[TASK DIRECTIONS]
What you give back from the listing below should be an exact copy of the lines from the one with "Image resolution: width=1000" down to the one with "the education level", and it should contain no pictures.
[INFORMATION SUPPLIED]
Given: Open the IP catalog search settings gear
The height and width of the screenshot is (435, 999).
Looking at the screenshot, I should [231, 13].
[/INFORMATION SUPPLIED]
[INFORMATION SUPPLIED]
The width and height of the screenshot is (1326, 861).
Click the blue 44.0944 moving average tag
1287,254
[/INFORMATION SUPPLIED]
[INFORMATION SUPPLIED]
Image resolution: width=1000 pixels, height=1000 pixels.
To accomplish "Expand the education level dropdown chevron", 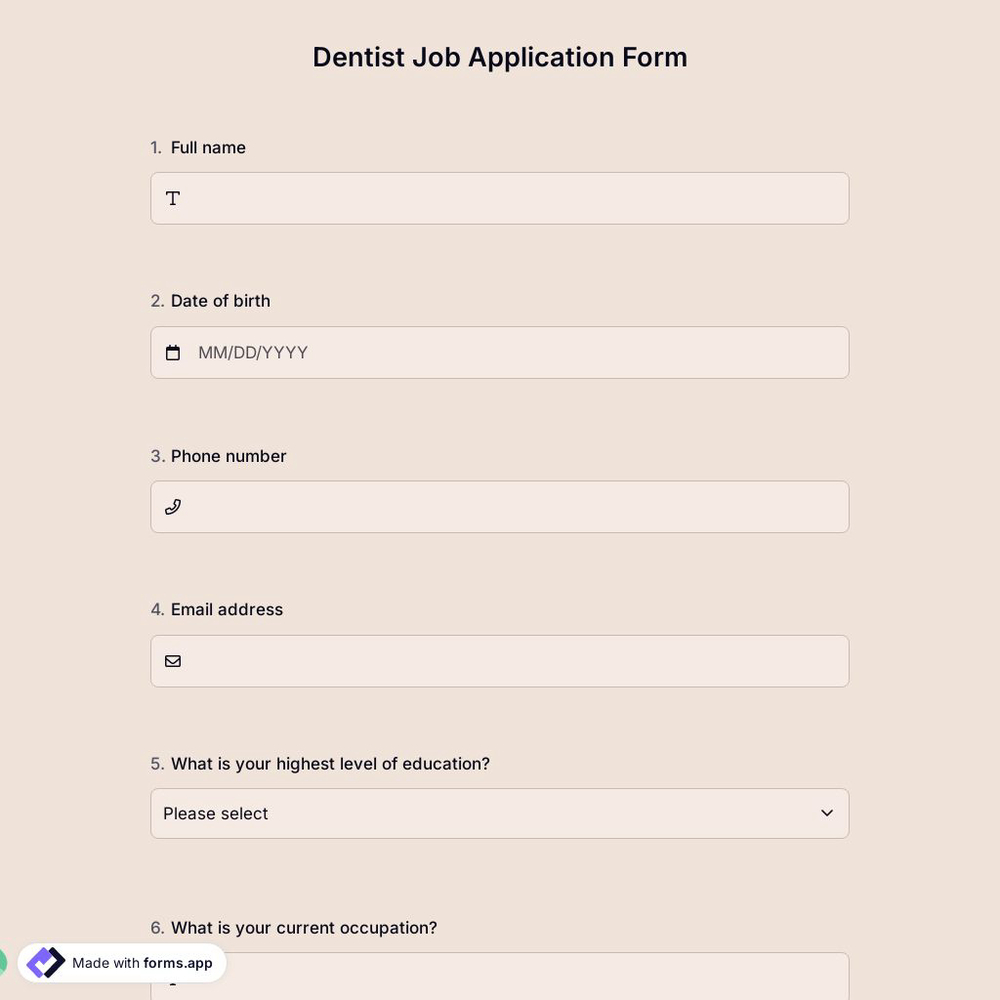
[/INFORMATION SUPPLIED]
[RESPONSE TO THIS TASK]
Image resolution: width=1000 pixels, height=1000 pixels.
To accomplish "Expand the education level dropdown chevron", 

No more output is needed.